Neurofibromatosis 1 (NF1) is a common, fully penetrant autosomal dominant disease. The clinical course is generally progressive but highly variable, and the pathogenesis is poorly understood. We studied statistical associations among 13 of the most common or important clinical features in data from four separate sets of NF1 patients: a "developmental sample" of 1,413 probands from the NNFF International Database, an independent "validation sample" of 1,384 probands from the same database, 511 affected relatives of these probands, and 441 patients from a population-based registry in northwest England. We developed logistic regressive models for each of the 13 features using the developmental sample and attempted to validate these models in the other three samples. Age and gender were included as covariates in all models. Models were successfully developed and validated for ten of the 13 features analysed. The results are consistent with grouping nine of the clinical features into three sets: (1) café-au-lait spots, intertriginous freckling and Lisch nodules; (2) cutaneous, subcutaneous and plexiform neurofibromas; (3) macrocephaly, optic glioma and other neoplasms. In addition, three-way interactions among café-au-lait spots, intertriginous freckling and subcutaneous neurofibromas indicate that the first two groups are not independent. Our studies show that some individuals with NF1 are more likely than others to develop certain clinical features of the disease. Some NF1 features appear to share pathogenic mechanisms that are not common to all features.

Appendix

The first step in developing the model for each of the NF1 clinical features was to treat the selected feature as the response variable (Y) as a function of age in a logistic regression equation:

$$\log \left( {{{p\left( {1\left| x \right.} \right)} \over {1 - p\left( {1\left| x \right.} \right)}}} \right) = \alpha + \beta _1 AGE,$$

where p(1| x) is Pr(Y=1| covariates x). Maximum likelihood techniques were used to generate parameter estimates (SAS Institute 1996). Linearity in the logit was examined in each model, and age was transformed when necessary to meet the requirement of linearity in the logit.
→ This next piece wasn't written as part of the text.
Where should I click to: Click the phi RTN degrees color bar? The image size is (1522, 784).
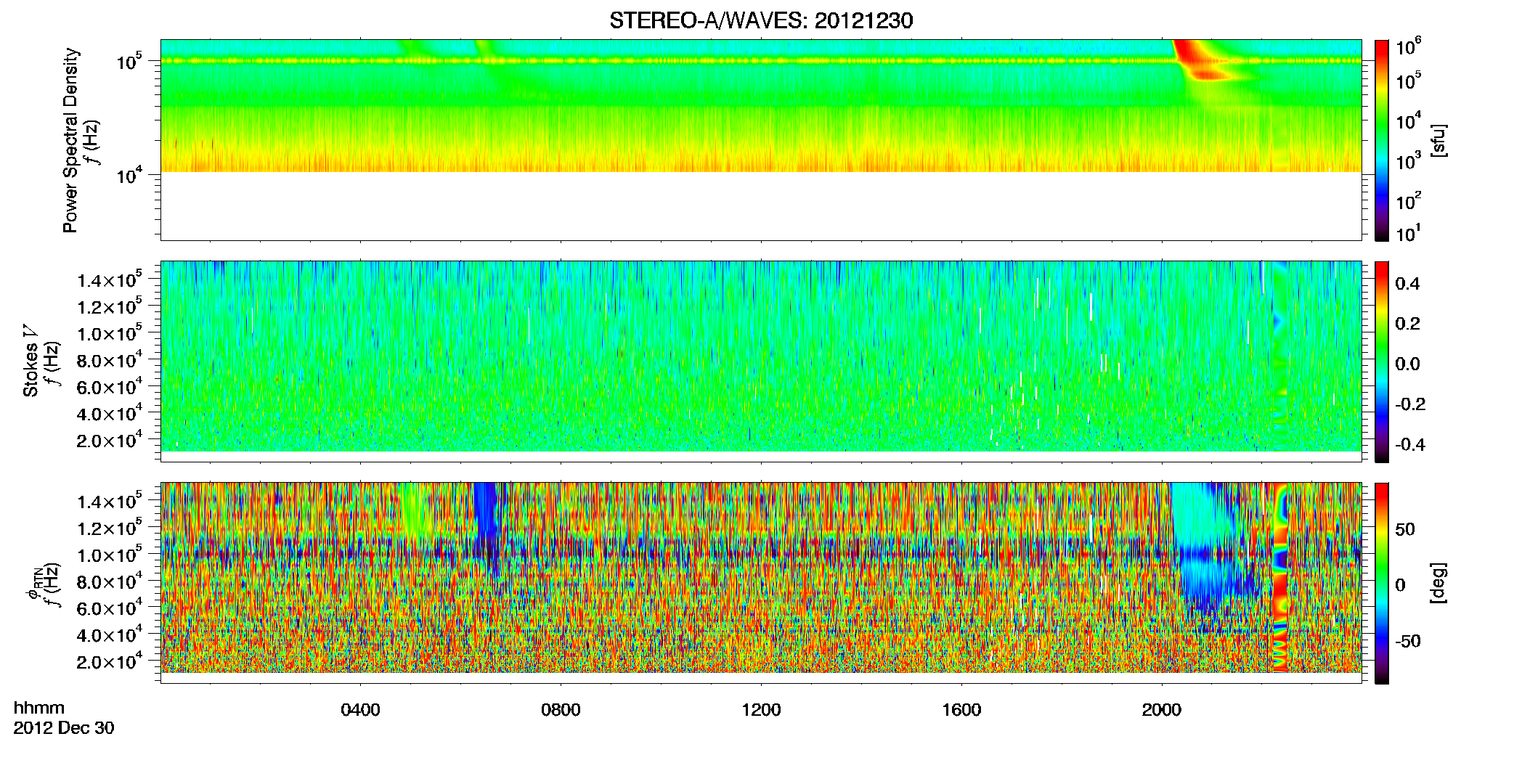[x=1382, y=583]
$$\log \left( {{{p\left( {1\left| x \right.} \right)} \over {1 - p\left( {1\left| x \right.} \right)}}} \right) = \alpha + \beta _1 AGETRF$$

where

$$AGETRF = \exp \left( { - c \times AGE} \right).$$

At AGE = 0, the value of this function is α + β₁. For negative values of β₁, the value of AGETRF approaches α as AGE gets larger. This function approximates the frequency-by-age curves of the NF1 features considered in this study (DeBella et al. 2000). It was necessary to use this transformation of AGE to maintain linearity of the logit for most outcome variables in this study.
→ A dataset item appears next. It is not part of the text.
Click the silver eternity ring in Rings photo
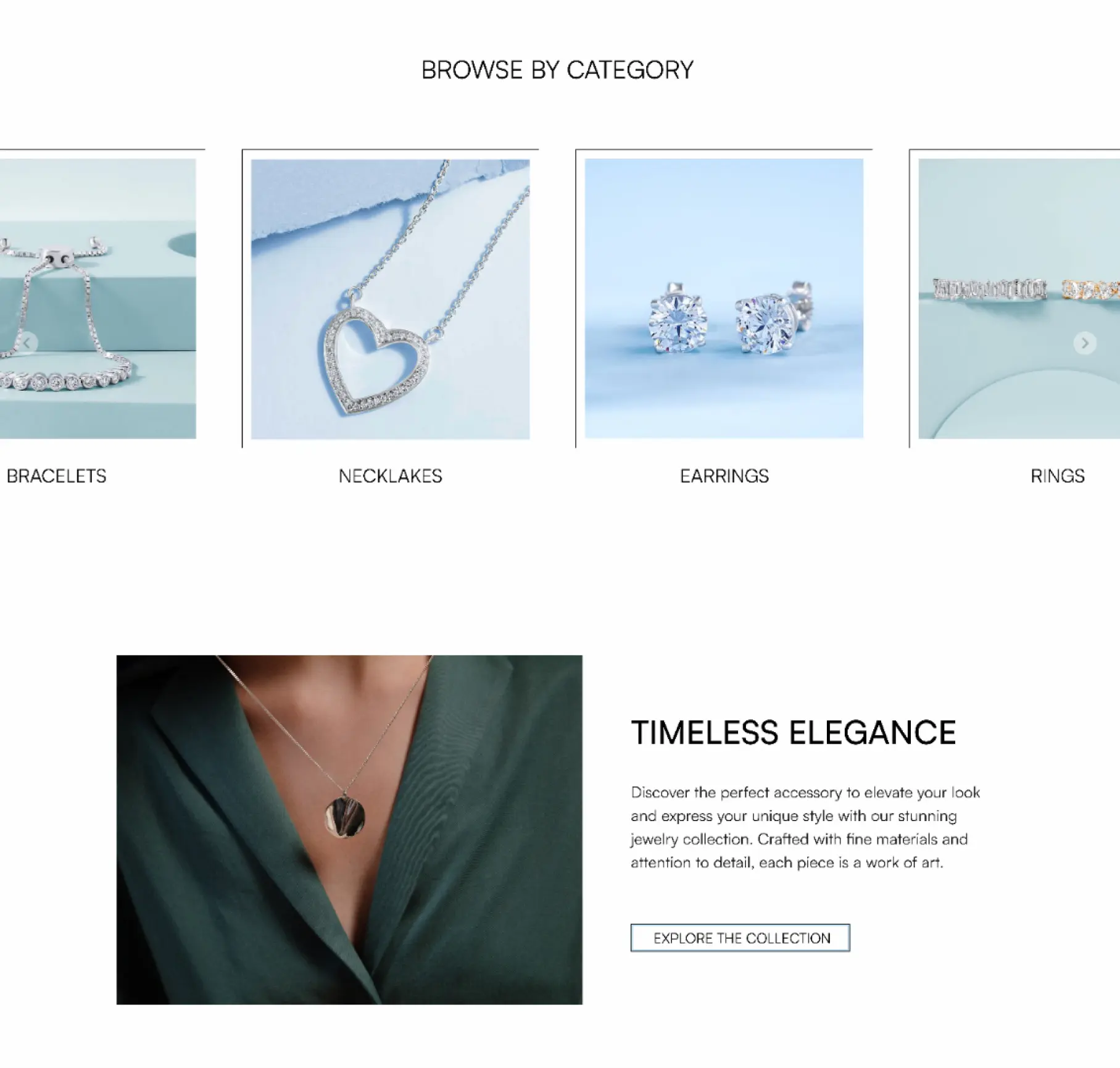The width and height of the screenshot is (1120, 1068). pyautogui.click(x=989, y=289)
At the second stage, a series of bivariate analyses was performed using the equation

$$\log \left( {{{p\left( {1\left| x \right.} \right)} \over {1 - p\left( {1\left| x \right.} \right)}}} \right) = \alpha + \beta _1 AGETRF + \beta _2 x,$$

where each of the 13 features was set in turn as the response variable (Y), and AGETRF and one of the 12 remaining features ( x) were used as explanatory variables to screen for potential main effects. Variables with parameters (β values) with P <0.2 were included as explanatory variables (x _i values) in multivariate analyses at the third stage. AGETRF and gender were included as covariates in all of these third stage multivariate models:

$$\log \left( {{{p\left( {1\left| x \right.} \right)} \over {1 - p\left( {1\left| x \right.} \right)}}} \right) = \alpha + \beta _1 AGETRF + \beta _2 MALE + \beta _3 x_3 + \beta _4 x_4 + \beta _5 x_5 ...$$

Following maximum likelihood estimation of the parameters in the multivariate model, the importance of each explanatory variable was reassessed at the fourth stage. Explanatory variables with parameters greater than zero with P <0.2 were used to refit the model, and interaction terms (δ values) among the explanatory variables were considered by forward selection. For example,

$$\log \left( {{{p\left( {1\left| x \right.} \right)} \over {1 - p\left( {1\left| x \right.} \right)}}} \right) = \alpha + \beta _1 AGETRF + \beta _2 MALE + \beta _3 x_3 + \beta _4 x_4 + \delta _1 x_3 x_4 $$

Interpretation

The strength of interaction between the response variable (Y) and an explanatory variable ( x ₁ ) in a univariate model is measured by β ₁ . Subjects with variable x ₁ coded as "present" are exp( β ₁ ) times more likely also to have feature Y than are subjects with feature x ₁ absent. The strength of interaction between Y and explanatory variables ( x ₁ and x ₂ ) in a bivariate model is measured by β ₁ , β ₂ , and δ ₁ . Subjects with variables x ₁ and x ₂ present are exp( β ₁ + β ₂ + δ ₁ x₁x2) times more likely also to have the response variable.